Пелевинские цукербрины

Дочитал пелевинских цукербринов. Потом посмотрел на рецензии рукопожатных авторов — и сразу захотелось сказать про текст что-то хорошее, уж больно их корежит. Но это само по себе еще ни разу не аргумент, потому что корежить их может просто от обильно зашитого в текст толстого троллинга их разнообразного пантеона. А мне, честно говоря, этот самый троллинг все время мешал читать. Ловил себя на том, что, если бы не эти трели-трололо, я бы воспринимал текст легче. Но ведь вот помянул он Носика — Носик, конечно же, отписался у себя радостно об этом факте; какой-никакой, а маркетинг.

Совершенно мне не близки все эти подростковые страдания на тему, что принцессы, видите ли, тоже какают. Если уж о физиологизме, то наполняющий жилье запах ацетона, который неизбежно сопровождает процедуру снятия женщиной облупившегося лака с ногтей, куда более отвратителен своей парадоксальной химической «естественностью». На мой вкус. Впрочем, один из самых сильных пассажей в книге — о том, что, изменяя свои вкусы и привычки, ты тем самым получаешь свободу перемещаться между вселенными мультиверса.

Но не только. По Пелевину, всякий раз, делая выбор по принципу или-или, ты садишься на поезд в одну из таких вселенных и пропускаешь поезд в другую: такая психотехника серьезное подспорье в мучительной процедуре «принятия решений». Теперь можно вообразить обе — и сразу легче выбирать. Но, если честно, я и до него об этом знал — поэтому больше всего на свете не люблю эту процедуру; мой тотемный зверь — это Буриданов осел.
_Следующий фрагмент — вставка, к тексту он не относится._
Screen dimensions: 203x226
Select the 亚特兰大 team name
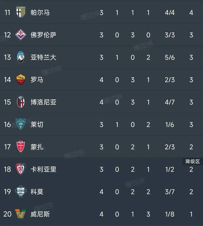[x=43, y=57]
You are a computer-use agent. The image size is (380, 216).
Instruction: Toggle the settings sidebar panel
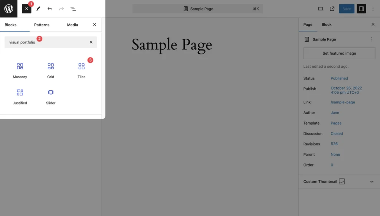(x=361, y=9)
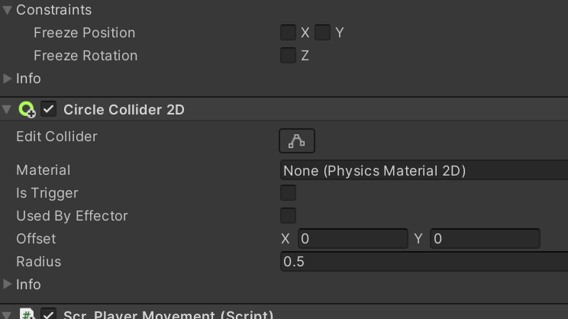This screenshot has height=319, width=568.
Task: Click the Scr_Player Movement script icon
Action: pos(27,314)
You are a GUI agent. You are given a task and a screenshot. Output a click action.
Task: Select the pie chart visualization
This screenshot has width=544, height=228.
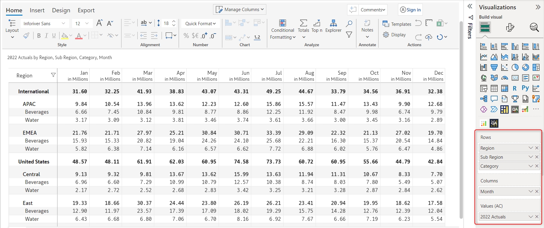coord(515,68)
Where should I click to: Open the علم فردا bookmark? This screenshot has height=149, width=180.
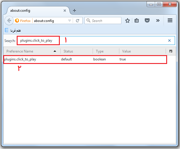pos(13,31)
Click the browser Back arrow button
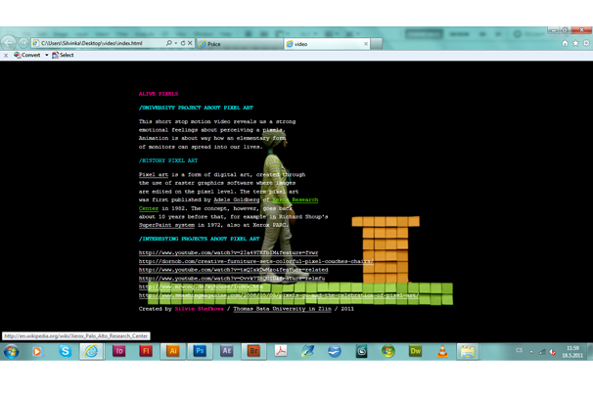 (x=10, y=43)
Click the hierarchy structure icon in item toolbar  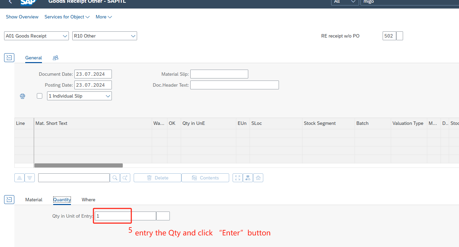[x=248, y=178]
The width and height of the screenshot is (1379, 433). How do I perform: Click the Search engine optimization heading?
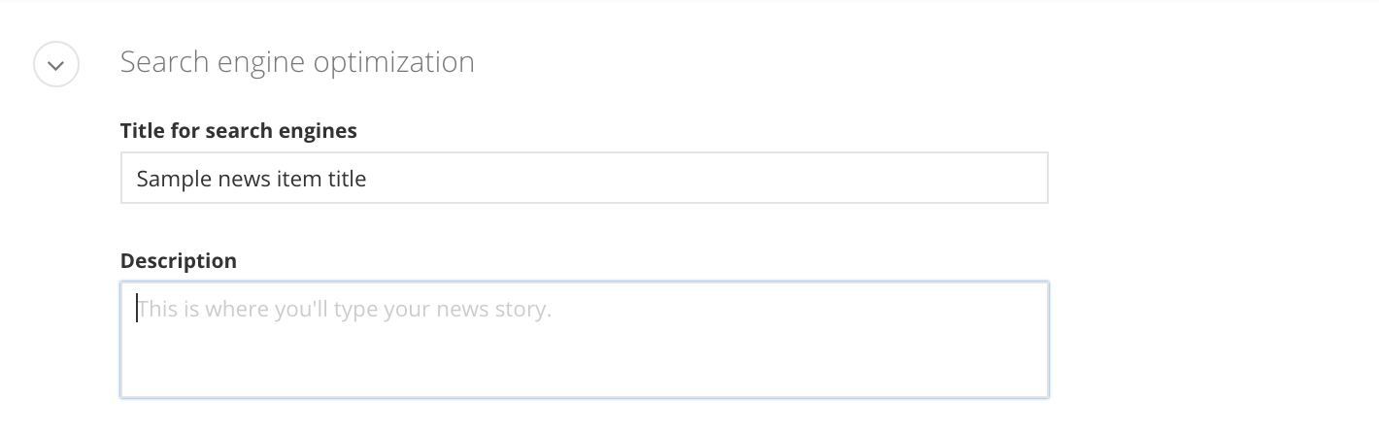297,62
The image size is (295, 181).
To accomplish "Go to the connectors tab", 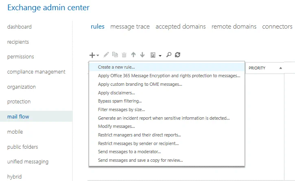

Тема кремниевой цивилизации, паразитирующей на человечестве, уже настолько изъедена литературно-кинематографическими червями, что именно эту линию как-то совсем не тянет обсуждать. Синяя таблетка, красная… no drugs — no gangs, прочел я еще в 99-м лозунг на стене в средней школе лос-анджелесского бедного района, даром что под ним бродили туда и сюда стайки обдолбанных негров-подростков. Даже выбранная Пелевиным фокусировка на феномен виртуального секса — и та разбивается об его техницистскую концепцию женщины (куда более полно изложенную в «Книге оборотня» и в Снаффе), которая, конечно, рушится вдребезги при столкновении с любой другой, нежели столично-богемная, разновидностью этой формы жизни. Пелевинская женщина — это бесполый разум, мучительно сражающийся с особенностями своей физиологии (к примеру, София из «Бэтмена»), либо же страшное чудище-обло в лице престарелой лесбиянки Алены-Либертины. Видал и таких, но ими известная галерея женских образов далеко не исчерпывается.

А еще в промежутках между началом и окончанием чтения бродил я по цехам Алексинского химкомбината, где делают порох для танковых снарядов и варят резину для пожарных шлангов — и поминал пелевинский же «День бульдозериста», древний-предревний текст про советский моногород. И думал, что зря все эти писатели букв вот так жизнерадостно хоронят индустриальную цивилизацию. Она еще своего слова не сказала. Кремний кремнием, а в том же Донецке по-прежнему на арене вполне материальные пушки и танки. И люди, готовые стрелять — не в заэкранных свиней из Angry Birds, а в таких же людей — возможно, в собственных родных. И вопрос о том, откуда берется эта готовность, не исчерпывается даже самым скурпулезным анализом пропаганды с обеих сторон.

Есть еще что-то в нашей природе, не исчерпывающееся закачанным в мозг набором байтов. И это что-то — интереснее всего этого астрономического количества ноликов и единичек.